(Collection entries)
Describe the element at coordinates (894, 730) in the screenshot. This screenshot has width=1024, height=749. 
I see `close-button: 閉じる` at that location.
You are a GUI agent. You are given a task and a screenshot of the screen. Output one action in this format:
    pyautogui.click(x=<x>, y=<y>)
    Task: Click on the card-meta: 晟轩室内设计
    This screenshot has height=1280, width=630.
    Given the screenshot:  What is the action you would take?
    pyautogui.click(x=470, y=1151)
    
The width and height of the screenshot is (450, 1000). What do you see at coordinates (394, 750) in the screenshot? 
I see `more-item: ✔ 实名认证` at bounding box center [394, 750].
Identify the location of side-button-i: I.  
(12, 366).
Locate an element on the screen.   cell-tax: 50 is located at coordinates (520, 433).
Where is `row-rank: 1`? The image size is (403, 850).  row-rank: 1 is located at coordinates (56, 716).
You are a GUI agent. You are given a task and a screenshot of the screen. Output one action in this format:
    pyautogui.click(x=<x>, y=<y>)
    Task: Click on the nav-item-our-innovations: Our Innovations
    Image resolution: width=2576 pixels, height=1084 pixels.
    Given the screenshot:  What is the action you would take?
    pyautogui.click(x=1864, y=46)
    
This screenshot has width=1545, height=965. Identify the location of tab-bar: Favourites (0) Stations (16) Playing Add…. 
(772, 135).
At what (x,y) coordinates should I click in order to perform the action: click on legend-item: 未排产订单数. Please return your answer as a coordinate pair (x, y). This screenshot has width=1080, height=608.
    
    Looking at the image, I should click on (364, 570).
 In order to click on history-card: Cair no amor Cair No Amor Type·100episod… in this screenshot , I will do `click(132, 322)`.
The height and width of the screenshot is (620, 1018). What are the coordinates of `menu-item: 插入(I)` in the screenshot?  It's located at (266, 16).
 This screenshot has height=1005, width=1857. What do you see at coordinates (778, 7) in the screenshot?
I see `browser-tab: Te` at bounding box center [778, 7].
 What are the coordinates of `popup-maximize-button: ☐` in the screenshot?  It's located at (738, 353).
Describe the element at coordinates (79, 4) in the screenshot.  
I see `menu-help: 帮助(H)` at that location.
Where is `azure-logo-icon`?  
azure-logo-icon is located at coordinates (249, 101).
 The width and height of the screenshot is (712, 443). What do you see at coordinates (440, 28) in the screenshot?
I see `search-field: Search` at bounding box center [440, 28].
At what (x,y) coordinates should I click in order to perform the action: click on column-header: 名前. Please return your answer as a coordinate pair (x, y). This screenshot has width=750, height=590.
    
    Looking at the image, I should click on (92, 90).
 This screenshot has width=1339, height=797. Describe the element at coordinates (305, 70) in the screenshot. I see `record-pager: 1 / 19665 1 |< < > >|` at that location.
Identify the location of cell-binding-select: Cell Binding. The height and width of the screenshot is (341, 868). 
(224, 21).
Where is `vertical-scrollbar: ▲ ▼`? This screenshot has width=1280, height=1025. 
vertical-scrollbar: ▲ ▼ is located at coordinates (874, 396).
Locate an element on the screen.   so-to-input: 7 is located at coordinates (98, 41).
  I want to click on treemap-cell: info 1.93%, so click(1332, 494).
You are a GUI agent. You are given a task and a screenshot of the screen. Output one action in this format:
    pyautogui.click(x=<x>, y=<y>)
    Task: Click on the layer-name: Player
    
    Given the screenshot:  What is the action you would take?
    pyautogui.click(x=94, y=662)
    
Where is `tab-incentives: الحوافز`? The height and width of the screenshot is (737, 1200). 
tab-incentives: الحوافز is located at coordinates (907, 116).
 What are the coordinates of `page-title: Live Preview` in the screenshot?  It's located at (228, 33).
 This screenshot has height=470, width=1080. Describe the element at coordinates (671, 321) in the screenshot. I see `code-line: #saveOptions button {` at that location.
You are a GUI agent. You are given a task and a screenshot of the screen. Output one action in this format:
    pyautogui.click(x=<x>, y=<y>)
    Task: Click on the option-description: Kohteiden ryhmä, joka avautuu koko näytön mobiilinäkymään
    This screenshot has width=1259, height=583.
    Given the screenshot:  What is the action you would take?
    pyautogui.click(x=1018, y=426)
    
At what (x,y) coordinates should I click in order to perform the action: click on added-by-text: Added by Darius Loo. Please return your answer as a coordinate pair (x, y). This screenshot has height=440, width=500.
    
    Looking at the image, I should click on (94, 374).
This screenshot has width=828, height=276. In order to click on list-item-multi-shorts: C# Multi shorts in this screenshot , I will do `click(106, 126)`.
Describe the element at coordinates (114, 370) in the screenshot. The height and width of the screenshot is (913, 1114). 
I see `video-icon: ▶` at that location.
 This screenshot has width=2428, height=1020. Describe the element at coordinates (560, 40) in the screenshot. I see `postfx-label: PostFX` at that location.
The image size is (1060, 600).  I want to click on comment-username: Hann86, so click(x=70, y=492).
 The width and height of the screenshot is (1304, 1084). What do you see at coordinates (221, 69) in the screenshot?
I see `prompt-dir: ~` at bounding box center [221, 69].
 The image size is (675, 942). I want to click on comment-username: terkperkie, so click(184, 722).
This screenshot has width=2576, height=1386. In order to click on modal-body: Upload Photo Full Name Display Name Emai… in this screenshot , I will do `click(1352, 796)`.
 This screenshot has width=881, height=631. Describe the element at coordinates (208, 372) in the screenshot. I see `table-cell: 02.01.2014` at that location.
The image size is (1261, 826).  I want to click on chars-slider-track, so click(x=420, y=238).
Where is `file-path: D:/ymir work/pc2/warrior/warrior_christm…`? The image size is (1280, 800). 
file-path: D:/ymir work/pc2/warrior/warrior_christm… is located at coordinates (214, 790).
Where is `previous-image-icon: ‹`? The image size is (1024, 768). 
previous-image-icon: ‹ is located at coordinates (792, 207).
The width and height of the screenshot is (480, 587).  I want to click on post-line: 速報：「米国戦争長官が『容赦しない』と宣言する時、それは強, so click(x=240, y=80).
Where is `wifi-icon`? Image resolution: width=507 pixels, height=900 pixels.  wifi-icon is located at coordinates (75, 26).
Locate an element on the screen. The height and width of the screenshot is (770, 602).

YOUR GOAL: Convert the stretch of data that opens with the line containing "Identify the location of cell-binding-select: Cell" and closes with the line containing "vertical-scrollbar: ▲ ▼ is", both included, into a Markdown table with the columns Row and Line. Number each line in Row, and omit any blank lines.

TASK SOLUTION:
| Row | Line |
|---|---|
| 1 | Identify the location of cell-binding-select: Cell Binding. The height and width of the screenshot is (341, 868).  |
| 2 | (224, 21). |
| 3 | Where is `vertical-scrollbar: ▲ ▼`? This screenshot has width=1280, height=1025.  |
| 4 | vertical-scrollbar: ▲ ▼ is located at coordinates (874, 396). |